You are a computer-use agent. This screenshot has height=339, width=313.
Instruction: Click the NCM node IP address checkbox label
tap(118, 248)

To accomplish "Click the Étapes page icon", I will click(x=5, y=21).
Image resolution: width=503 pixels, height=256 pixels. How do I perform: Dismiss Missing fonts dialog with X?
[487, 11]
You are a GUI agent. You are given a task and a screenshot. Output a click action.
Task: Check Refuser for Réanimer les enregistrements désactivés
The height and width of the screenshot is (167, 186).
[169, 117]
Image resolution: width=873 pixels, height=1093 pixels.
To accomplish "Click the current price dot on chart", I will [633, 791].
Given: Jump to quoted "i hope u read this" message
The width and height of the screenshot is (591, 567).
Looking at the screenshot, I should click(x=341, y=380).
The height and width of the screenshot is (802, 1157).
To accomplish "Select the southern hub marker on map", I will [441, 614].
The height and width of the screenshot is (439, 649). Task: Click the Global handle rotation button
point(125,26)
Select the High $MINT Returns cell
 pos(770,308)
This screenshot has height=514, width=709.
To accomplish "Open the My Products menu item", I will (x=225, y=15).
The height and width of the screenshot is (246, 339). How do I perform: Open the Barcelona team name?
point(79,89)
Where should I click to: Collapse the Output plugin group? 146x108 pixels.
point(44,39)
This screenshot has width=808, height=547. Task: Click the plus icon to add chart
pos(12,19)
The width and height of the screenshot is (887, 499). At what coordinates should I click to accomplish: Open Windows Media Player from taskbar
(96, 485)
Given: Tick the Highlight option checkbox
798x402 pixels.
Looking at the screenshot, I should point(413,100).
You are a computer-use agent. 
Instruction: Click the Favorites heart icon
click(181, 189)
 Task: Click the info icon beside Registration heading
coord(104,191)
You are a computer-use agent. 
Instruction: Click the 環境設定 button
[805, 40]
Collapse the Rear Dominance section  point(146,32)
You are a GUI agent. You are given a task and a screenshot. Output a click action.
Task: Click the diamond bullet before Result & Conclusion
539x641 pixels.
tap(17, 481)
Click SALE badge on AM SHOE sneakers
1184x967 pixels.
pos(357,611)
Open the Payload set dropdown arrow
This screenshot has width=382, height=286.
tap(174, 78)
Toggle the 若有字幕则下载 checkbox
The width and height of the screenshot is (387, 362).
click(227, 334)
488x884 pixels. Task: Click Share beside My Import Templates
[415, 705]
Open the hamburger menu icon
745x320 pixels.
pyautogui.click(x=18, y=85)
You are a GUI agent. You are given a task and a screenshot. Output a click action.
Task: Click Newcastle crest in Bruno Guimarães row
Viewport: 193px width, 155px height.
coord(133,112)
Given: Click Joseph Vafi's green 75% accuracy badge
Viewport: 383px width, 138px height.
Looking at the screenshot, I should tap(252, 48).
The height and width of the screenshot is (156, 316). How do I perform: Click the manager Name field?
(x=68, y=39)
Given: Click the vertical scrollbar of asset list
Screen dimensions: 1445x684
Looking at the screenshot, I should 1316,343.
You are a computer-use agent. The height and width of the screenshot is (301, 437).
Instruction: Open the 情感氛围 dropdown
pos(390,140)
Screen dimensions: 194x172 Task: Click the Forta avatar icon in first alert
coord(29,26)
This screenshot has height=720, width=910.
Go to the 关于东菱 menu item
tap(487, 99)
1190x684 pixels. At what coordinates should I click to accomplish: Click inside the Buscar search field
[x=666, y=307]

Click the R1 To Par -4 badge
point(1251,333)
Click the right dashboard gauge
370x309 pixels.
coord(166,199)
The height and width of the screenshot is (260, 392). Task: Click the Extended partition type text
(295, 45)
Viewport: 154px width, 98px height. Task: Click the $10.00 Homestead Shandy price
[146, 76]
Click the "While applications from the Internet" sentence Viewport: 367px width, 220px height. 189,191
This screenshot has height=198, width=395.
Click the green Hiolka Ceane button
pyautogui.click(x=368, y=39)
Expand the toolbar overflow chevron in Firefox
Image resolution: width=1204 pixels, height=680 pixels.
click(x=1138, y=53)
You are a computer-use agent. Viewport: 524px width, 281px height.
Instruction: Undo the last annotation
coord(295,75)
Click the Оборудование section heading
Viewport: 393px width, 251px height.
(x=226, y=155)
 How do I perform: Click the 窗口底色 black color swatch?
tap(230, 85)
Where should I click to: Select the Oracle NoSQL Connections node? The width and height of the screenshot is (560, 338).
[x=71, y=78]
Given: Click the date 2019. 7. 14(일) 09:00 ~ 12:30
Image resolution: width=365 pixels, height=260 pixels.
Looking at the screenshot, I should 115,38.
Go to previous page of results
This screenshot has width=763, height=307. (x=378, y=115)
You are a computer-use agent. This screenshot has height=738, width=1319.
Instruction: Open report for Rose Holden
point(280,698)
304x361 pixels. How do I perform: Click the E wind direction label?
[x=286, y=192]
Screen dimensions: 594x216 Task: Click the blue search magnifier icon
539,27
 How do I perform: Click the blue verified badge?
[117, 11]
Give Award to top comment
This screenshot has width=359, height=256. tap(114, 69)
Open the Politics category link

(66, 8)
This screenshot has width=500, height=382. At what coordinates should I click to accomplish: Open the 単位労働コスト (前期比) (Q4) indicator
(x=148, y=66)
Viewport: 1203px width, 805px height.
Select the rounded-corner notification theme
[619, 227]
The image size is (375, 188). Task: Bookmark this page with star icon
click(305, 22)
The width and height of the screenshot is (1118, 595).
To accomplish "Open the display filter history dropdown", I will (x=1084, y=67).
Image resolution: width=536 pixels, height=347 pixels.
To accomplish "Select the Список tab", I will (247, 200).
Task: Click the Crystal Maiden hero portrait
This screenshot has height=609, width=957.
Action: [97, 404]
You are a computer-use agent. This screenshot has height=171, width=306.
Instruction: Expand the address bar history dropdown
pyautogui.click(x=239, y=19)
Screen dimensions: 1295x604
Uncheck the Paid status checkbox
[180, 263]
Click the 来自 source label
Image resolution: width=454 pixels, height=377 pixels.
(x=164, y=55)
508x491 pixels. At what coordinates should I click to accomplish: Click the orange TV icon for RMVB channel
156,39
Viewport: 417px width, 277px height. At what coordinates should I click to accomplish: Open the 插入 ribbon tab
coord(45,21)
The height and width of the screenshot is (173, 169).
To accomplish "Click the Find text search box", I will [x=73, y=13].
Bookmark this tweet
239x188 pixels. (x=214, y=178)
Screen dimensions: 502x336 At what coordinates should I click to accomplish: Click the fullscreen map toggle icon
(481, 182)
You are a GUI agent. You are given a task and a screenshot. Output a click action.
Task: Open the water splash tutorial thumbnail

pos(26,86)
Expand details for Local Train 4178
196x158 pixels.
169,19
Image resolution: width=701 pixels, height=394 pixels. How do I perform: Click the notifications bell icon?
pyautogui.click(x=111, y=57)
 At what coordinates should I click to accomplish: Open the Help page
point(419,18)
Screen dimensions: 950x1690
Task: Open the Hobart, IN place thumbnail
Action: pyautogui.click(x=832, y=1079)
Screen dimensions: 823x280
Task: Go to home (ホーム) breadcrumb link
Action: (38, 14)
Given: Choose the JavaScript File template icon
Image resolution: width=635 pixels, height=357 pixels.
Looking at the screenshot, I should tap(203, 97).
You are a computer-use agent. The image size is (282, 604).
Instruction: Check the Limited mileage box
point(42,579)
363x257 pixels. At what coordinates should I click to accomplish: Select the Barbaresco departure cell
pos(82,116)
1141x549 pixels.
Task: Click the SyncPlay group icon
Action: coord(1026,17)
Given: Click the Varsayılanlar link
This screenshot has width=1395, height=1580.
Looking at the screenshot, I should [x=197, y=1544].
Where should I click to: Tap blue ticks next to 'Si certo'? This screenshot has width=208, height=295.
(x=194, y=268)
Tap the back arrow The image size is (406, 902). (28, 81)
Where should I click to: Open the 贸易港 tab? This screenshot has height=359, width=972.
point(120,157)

^^^^^^^^^^^^^^^^

Set down the listing above exactly, line for line.

_RESULT BELOW_
You are a computer-use agent. This screenshot has height=339, width=313.
Instruction: Click the NCM node IP address checkbox label
tap(118, 248)

To accomplish "Click the Étapes page icon", I will click(x=5, y=21).
Image resolution: width=503 pixels, height=256 pixels. How do I perform: Dismiss Missing fonts dialog with X?
[487, 11]
You are a GUI agent. You are given a task and a screenshot. Output a click action.
Task: Check Refuser for Réanimer les enregistrements désactivés
The height and width of the screenshot is (167, 186).
[169, 117]
Image resolution: width=873 pixels, height=1093 pixels.
To accomplish "Click the current price dot on chart", I will [633, 791].
Given: Jump to quoted "i hope u read this" message
The width and height of the screenshot is (591, 567).
Looking at the screenshot, I should click(x=341, y=380).
The height and width of the screenshot is (802, 1157).
To accomplish "Select the southern hub marker on map", I will [441, 614].
The height and width of the screenshot is (439, 649). Task: Click the Global handle rotation button
point(125,26)
Select the High $MINT Returns cell
 pos(770,308)
This screenshot has height=514, width=709.
To accomplish "Open the My Products menu item", I will (x=225, y=15).
The height and width of the screenshot is (246, 339). How do I perform: Open the Barcelona team name?
point(79,89)
Where should I click to: Collapse the Output plugin group? 146x108 pixels.
point(44,39)
This screenshot has width=808, height=547. Task: Click the plus icon to add chart
pos(12,19)
The width and height of the screenshot is (887, 499). At what coordinates should I click to accomplish: Open Windows Media Player from taskbar
(96, 485)
Given: Tick the Highlight option checkbox
798x402 pixels.
Looking at the screenshot, I should point(413,100).
You are a computer-use agent. 
Instruction: Click the Favorites heart icon
click(181, 189)
 Task: Click the info icon beside Registration heading
coord(104,191)
You are a computer-use agent. 
Instruction: Click the 環境設定 button
[805, 40]
Collapse the Rear Dominance section  point(146,32)
You are a GUI agent. You are given a task and a screenshot. Output a click action.
Task: Click the diamond bullet before Result & Conclusion
539x641 pixels.
tap(17, 481)
Click SALE badge on AM SHOE sneakers
1184x967 pixels.
pos(357,611)
Open the Payload set dropdown arrow
This screenshot has width=382, height=286.
tap(174, 78)
Toggle the 若有字幕则下载 checkbox
The width and height of the screenshot is (387, 362).
click(227, 334)
488x884 pixels. Task: Click Share beside My Import Templates
[415, 705]
Open the hamburger menu icon
745x320 pixels.
pyautogui.click(x=18, y=85)
You are a GUI agent. You are given a task and a screenshot. Output a click action.
Task: Click Newcastle crest in Bruno Guimarães row
Viewport: 193px width, 155px height.
coord(133,112)
Given: Click Joseph Vafi's green 75% accuracy badge
Viewport: 383px width, 138px height.
Looking at the screenshot, I should tap(252, 48).
The height and width of the screenshot is (156, 316). How do I perform: Click the manager Name field?
(x=68, y=39)
Given: Click the vertical scrollbar of asset list
Screen dimensions: 1445x684
Looking at the screenshot, I should 1316,343.
You are a computer-use agent. The height and width of the screenshot is (301, 437).
Instruction: Open the 情感氛围 dropdown
pos(390,140)
Screen dimensions: 194x172 Task: Click the Forta avatar icon in first alert
coord(29,26)
This screenshot has height=720, width=910.
Go to the 关于东菱 menu item
tap(487, 99)
1190x684 pixels. At what coordinates should I click to accomplish: Click inside the Buscar search field
[x=666, y=307]

Click the R1 To Par -4 badge
point(1251,333)
Click the right dashboard gauge
370x309 pixels.
coord(166,199)
The height and width of the screenshot is (260, 392). Task: Click the Extended partition type text
(295, 45)
Viewport: 154px width, 98px height. Task: Click the $10.00 Homestead Shandy price
[146, 76]
Click the "While applications from the Internet" sentence Viewport: 367px width, 220px height. 189,191
This screenshot has height=198, width=395.
Click the green Hiolka Ceane button
pyautogui.click(x=368, y=39)
Expand the toolbar overflow chevron in Firefox
Image resolution: width=1204 pixels, height=680 pixels.
click(x=1138, y=53)
You are a computer-use agent. Viewport: 524px width, 281px height.
Instruction: Undo the last annotation
coord(295,75)
Click the Оборудование section heading
Viewport: 393px width, 251px height.
(x=226, y=155)
 How do I perform: Click the 窗口底色 black color swatch?
tap(230, 85)
Where should I click to: Select the Oracle NoSQL Connections node? The width and height of the screenshot is (560, 338).
[x=71, y=78]
Given: Click the date 2019. 7. 14(일) 09:00 ~ 12:30
Image resolution: width=365 pixels, height=260 pixels.
Looking at the screenshot, I should 115,38.
Go to previous page of results
This screenshot has width=763, height=307. (x=378, y=115)
You are a computer-use agent. This screenshot has height=738, width=1319.
Instruction: Open report for Rose Holden
point(280,698)
304x361 pixels. How do I perform: Click the E wind direction label?
[x=286, y=192]
Screen dimensions: 594x216 Task: Click the blue search magnifier icon
539,27
 How do I perform: Click the blue verified badge?
[117, 11]
Give Award to top comment
This screenshot has width=359, height=256. tap(114, 69)
Open the Politics category link

(66, 8)
This screenshot has width=500, height=382. At what coordinates should I click to accomplish: Open the 単位労働コスト (前期比) (Q4) indicator
(x=148, y=66)
Viewport: 1203px width, 805px height.
Select the rounded-corner notification theme
[619, 227]
The image size is (375, 188). Task: Bookmark this page with star icon
click(305, 22)
The width and height of the screenshot is (1118, 595).
To accomplish "Open the display filter history dropdown", I will (x=1084, y=67).
Image resolution: width=536 pixels, height=347 pixels.
To accomplish "Select the Список tab", I will (247, 200).
Task: Click the Crystal Maiden hero portrait
This screenshot has height=609, width=957.
Action: [97, 404]
You are a computer-use agent. This screenshot has height=171, width=306.
Instruction: Expand the address bar history dropdown
pyautogui.click(x=239, y=19)
Screen dimensions: 1295x604
Uncheck the Paid status checkbox
[180, 263]
Click the 来自 source label
Image resolution: width=454 pixels, height=377 pixels.
(x=164, y=55)
508x491 pixels. At what coordinates should I click to accomplish: Click the orange TV icon for RMVB channel
156,39
Viewport: 417px width, 277px height. At what coordinates should I click to accomplish: Open the 插入 ribbon tab
coord(45,21)
The height and width of the screenshot is (173, 169).
To accomplish "Click the Find text search box", I will [x=73, y=13].
Bookmark this tweet
239x188 pixels. (x=214, y=178)
Screen dimensions: 502x336 At what coordinates should I click to accomplish: Click the fullscreen map toggle icon
(481, 182)
You are a GUI agent. You are given a task and a screenshot. Output a click action.
Task: Open the water splash tutorial thumbnail

pos(26,86)
Expand details for Local Train 4178
196x158 pixels.
169,19
Image resolution: width=701 pixels, height=394 pixels. How do I perform: Click the notifications bell icon?
pyautogui.click(x=111, y=57)
 At what coordinates should I click to accomplish: Open the Help page
point(419,18)
Screen dimensions: 950x1690
Task: Open the Hobart, IN place thumbnail
Action: pyautogui.click(x=832, y=1079)
Screen dimensions: 823x280
Task: Go to home (ホーム) breadcrumb link
Action: (38, 14)
Given: Choose the JavaScript File template icon
Image resolution: width=635 pixels, height=357 pixels.
Looking at the screenshot, I should tap(203, 97).
You are a computer-use agent. The image size is (282, 604).
Instruction: Check the Limited mileage box
point(42,579)
363x257 pixels. At what coordinates should I click to accomplish: Select the Barbaresco departure cell
pos(82,116)
1141x549 pixels.
Task: Click the SyncPlay group icon
Action: coord(1026,17)
Given: Click the Varsayılanlar link
This screenshot has width=1395, height=1580.
Looking at the screenshot, I should [x=197, y=1544].
Where should I click to: Tap blue ticks next to 'Si certo'? This screenshot has width=208, height=295.
(x=194, y=268)
Tap the back arrow The image size is (406, 902). (28, 81)
Where should I click to: Open the 贸易港 tab? This screenshot has height=359, width=972.
point(120,157)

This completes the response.